National Australia Bank (NAB), the nation’s fourth largest mortgage lender, has slashed its growth forecasts for both houses and units this year due to sharply deteriorating sentiment about the property market.
NAB’s second quarter Australian Residential Property Survey adds to a growing sense that tighter credit rules and a growing supply of new stock, particularly apartments, have reined in Australia’s seemingly unstoppable housing market boom.
Last Thursday, NAB reduced its forecast for house price growth this year to 5%, from 7.2%. The bank also halved its expectations for units to 3%, from 6.8% three months prior.

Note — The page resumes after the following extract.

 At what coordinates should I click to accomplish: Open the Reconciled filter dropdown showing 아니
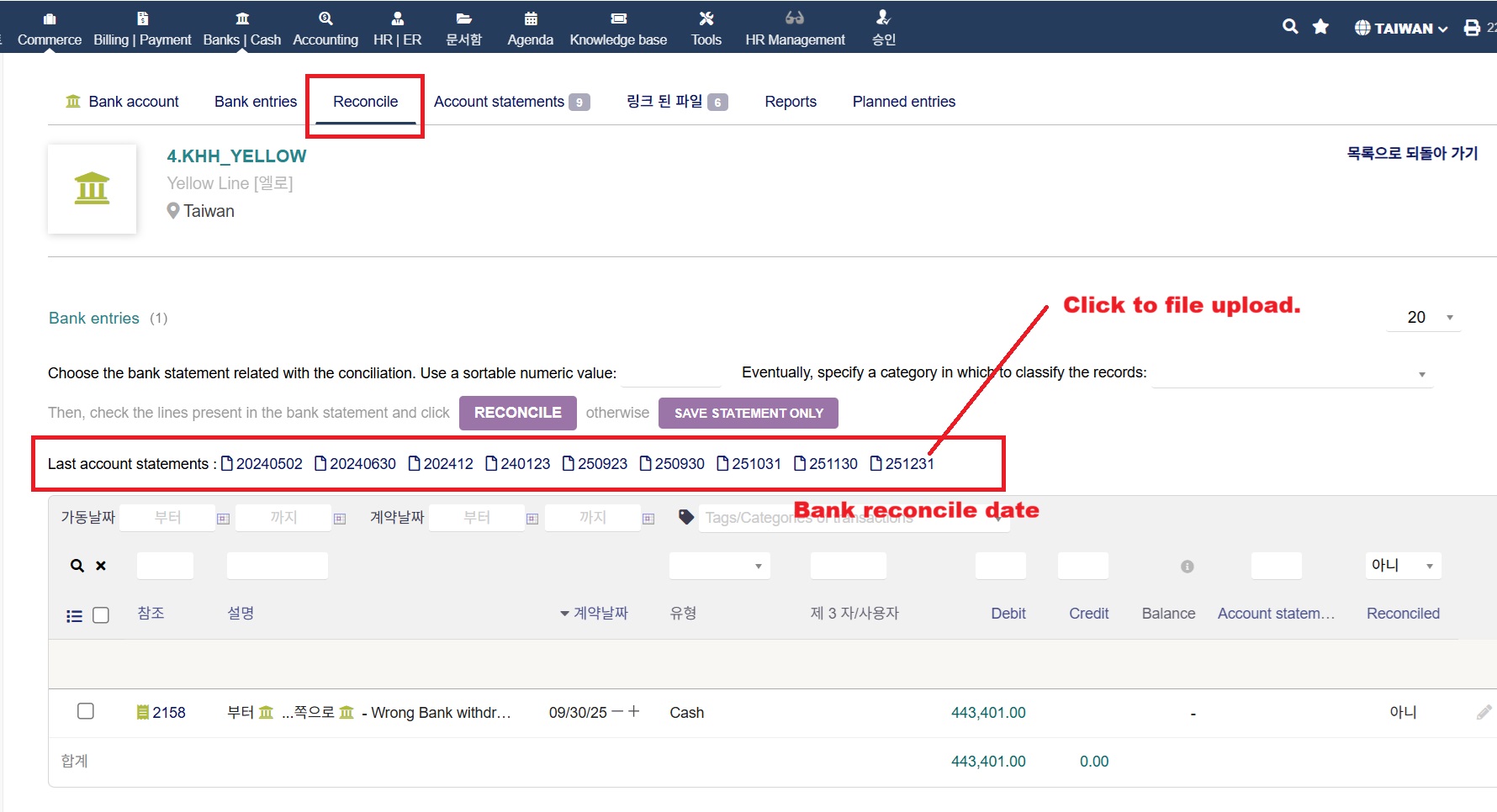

“Falling confidence reflects weaker expectations for both house prices and rents,” said Alan Oster, NAB’s group chief economist. “Property experts lowered their expectations in all states, except WA, with the biggest cutbacks in Victoria and to a lesser extent in Queensland and NSW.”
Next year, detached houses will gain 4.3%, while units will decline by 0.3%, NAB predicted.
The retreat of local investors in the June quarter was one factor that contributed to the growing weakness, even as first-home buyer activity picked up. “Clearly, tougher measures on banks announced by regulators to rein in investor lending are being felt in this segment of the market,” Oster said.
In contrast, foreign investors gathered steam, accounting for 11.6% of new property purchases, from 10.8% in the March quarter. In Victoria, foreign buyers bounced back to nearly 21% of all new sales, from just under 14% in March. This figure was just under 20% in the December quarter.
“Foreign buyers continued to play a role in Australian housing markets in the June quarter despite China’s crackdown on capital outflows into overseas property and a raft of new restrictions and taxes on foreign ownership introduced in the 2017/18 federal budget,” Oster said.